The Bush administration is expected to receive the final report in November outlining recommendations to remake the personnel system for 180,000 workers at the Homeland Security Department.

The report will be delivered to DHS Secretary Tom Ridge and Office of Personnel Management Director Kay Coles James, who then will have the task of deciding what stays and what gets changed.

"I think all of us are aware that the choices made by Secretary Ridge and Director James are likely to reverberate throughout the federal government," said Rep. Jo Ann Davis (R-Va.), chairwoman of the House Government Reform Committee Civil Service and Agency Organization Subcommittee.

If DHS moves away from the traditional civil service protections and pay scales, "its success or failure in doing so will be a lesson for other departments and agencies," she said at an Oct. 29 committee hearing on the new system.

Although witnesses gave few hints of what a new personnel system would look like, administration officials, members of Congress and union leaders praised the process that resulted in the 52 options for creating a new personnel system at DHS. They admitted, however, that there is still plenty of room for disagreement on the details.

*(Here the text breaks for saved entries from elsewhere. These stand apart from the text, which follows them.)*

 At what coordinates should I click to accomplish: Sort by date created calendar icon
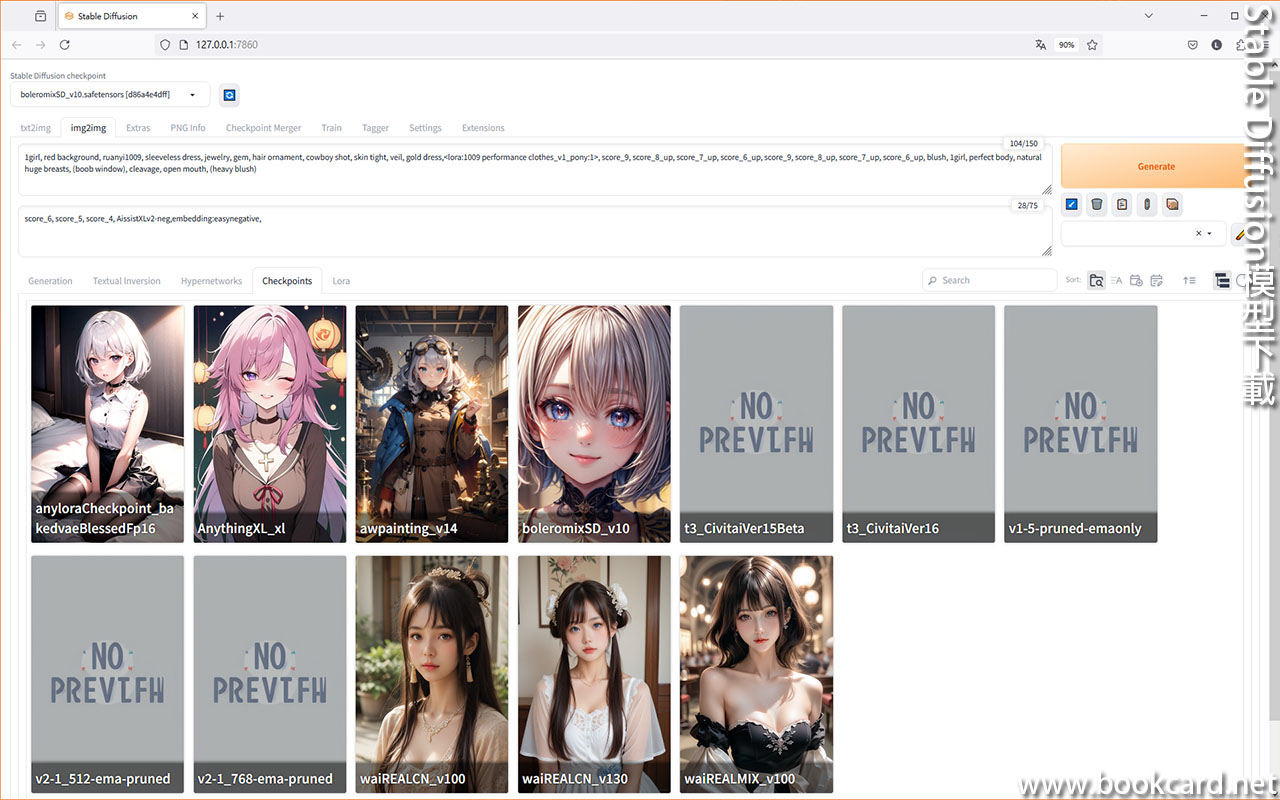click(1136, 280)
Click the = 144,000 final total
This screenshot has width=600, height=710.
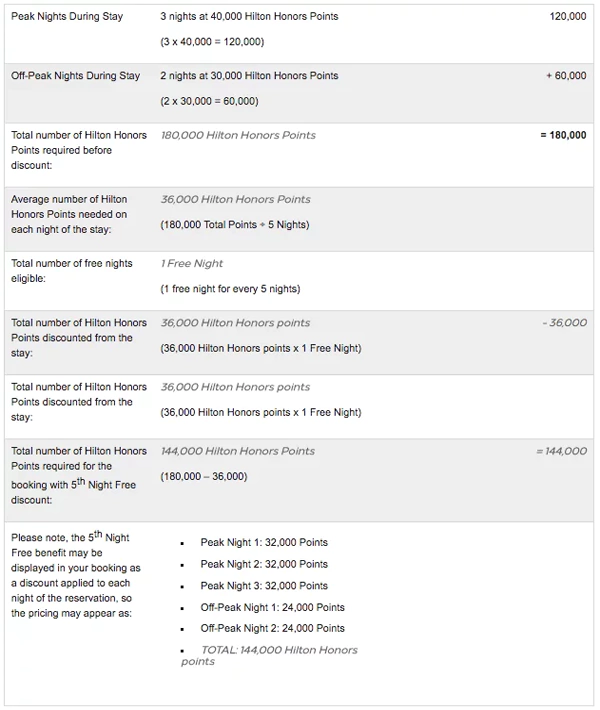coord(562,451)
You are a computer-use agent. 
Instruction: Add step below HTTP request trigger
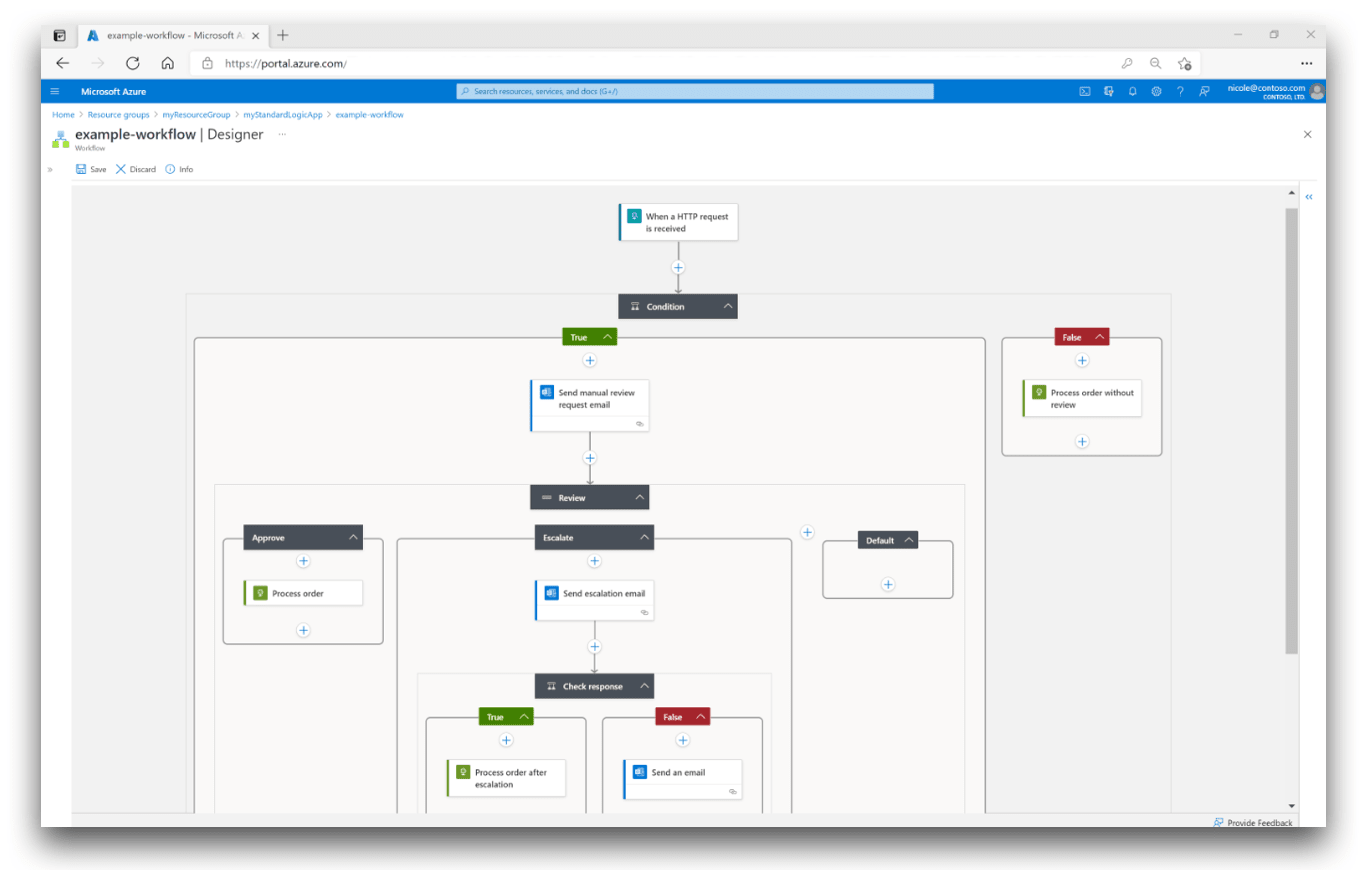tap(678, 267)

The design team and the senior review team — which included both administration and federal employee union officials — began with the assumption that the new department and its critical missions need a personnel system that will do a better job of responding to performance measures and time-critical needs, such as shifting personnel around.

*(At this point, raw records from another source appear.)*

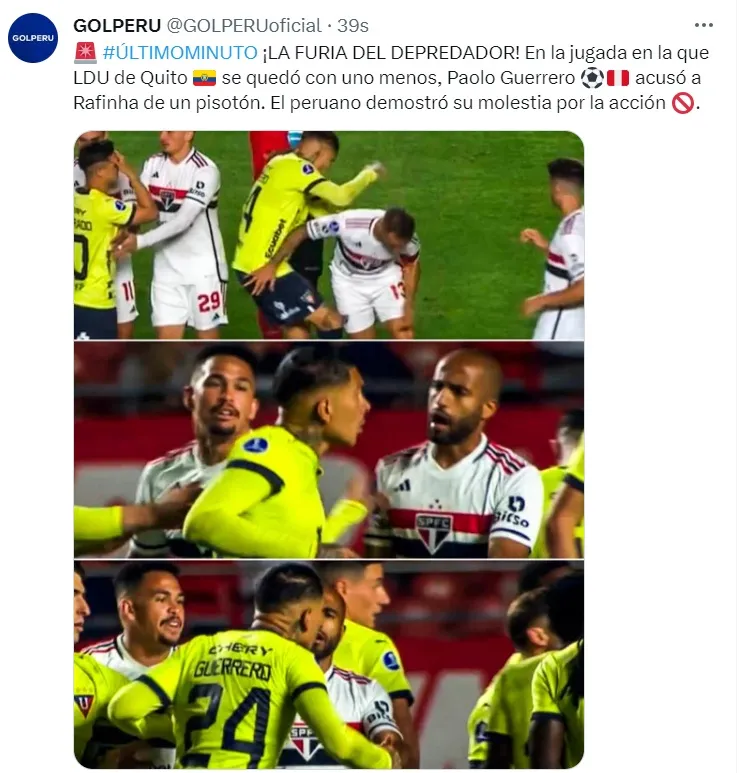739x773 pixels.
Task: Click the LDU shield badge on the yellow jersey
Action: [x=84, y=704]
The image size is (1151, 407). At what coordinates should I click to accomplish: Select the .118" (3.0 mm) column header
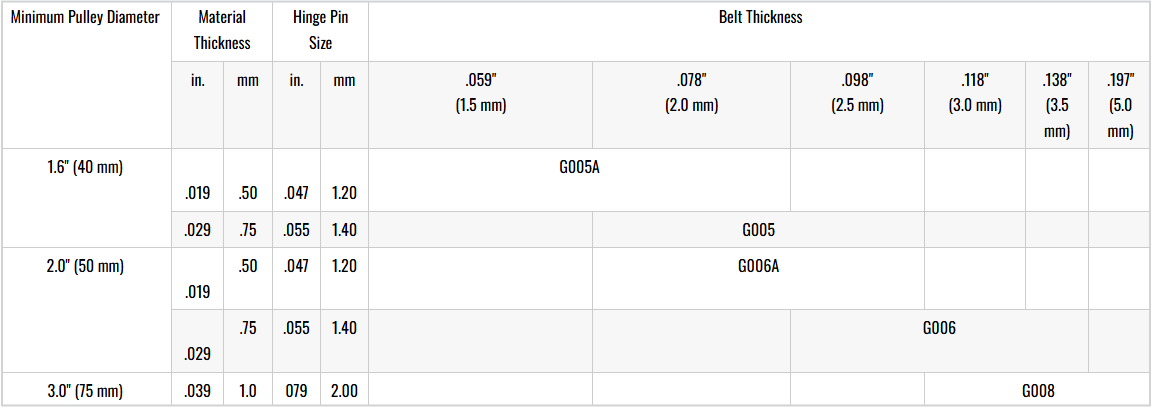click(975, 92)
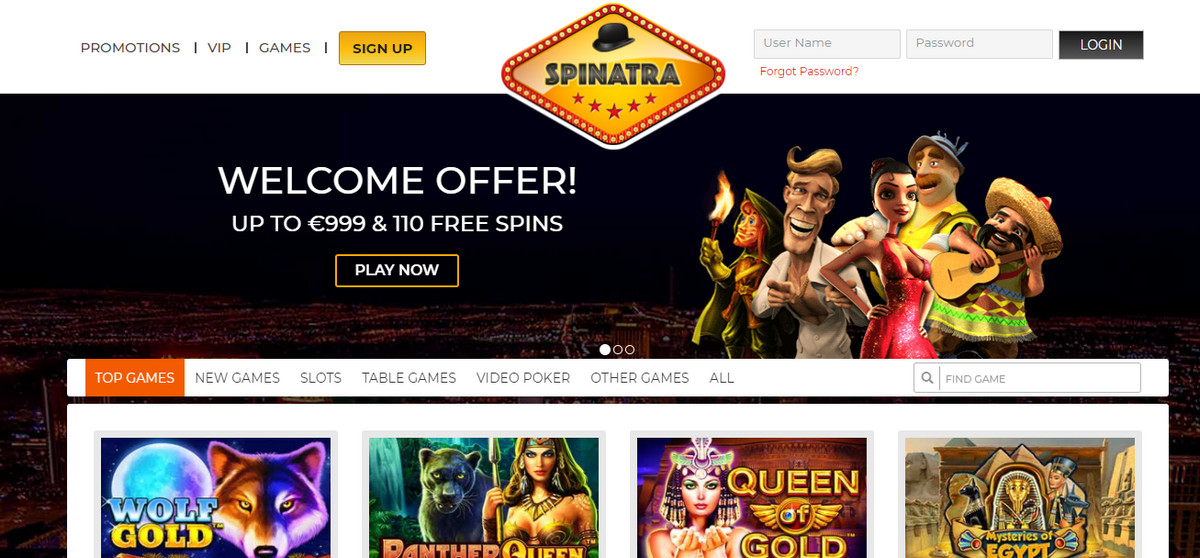The height and width of the screenshot is (558, 1200).
Task: Select the second carousel dot
Action: coord(617,350)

The 52 options that will be incorporated into the report to Ridge and James represent a wide range of mechanisms, and the purpose is to provide a high-level structure within which Ridge and James can determine the specifics. For example, pay banding is one form of pay-for-performance, but there are multiple ways to put pay banding in place, according to Steven Cohen, OPM's senior adviser for homeland security.

"These options, really, they're intended to be conceptual in nature," Cohen said. When Ridge and James sit down with the report to determine what the system that will be released for comment will look like, "they'll be looking at broad program elements as opposed to specific measures," he said.

Once the proposed system is released to the public, agency officials will step up their meetings with union leaders and other employee organizations, said Ronald James, DHS' chief human capital officer.

However, Colleen Kelley, president of the National Treasury Employees Union, and John Gage, national president of the American Federation of Government Employees, said they are concerned about the lack of details and pressed administration officials to strongly consider the options that focus on modifying and enhancing the current General Schedule system rather than completely replacing it, particularly on the pay-for-performance issue.

Both encouraged officials to fix the management of pay raises federal workers get within their specified pay grades.

"Most problems [are related to the] administration of the system, rather than to the design of the GS system itself," Kelley testified. Problems include lack of money for raises and lack of training for supervisors who determine pay raises.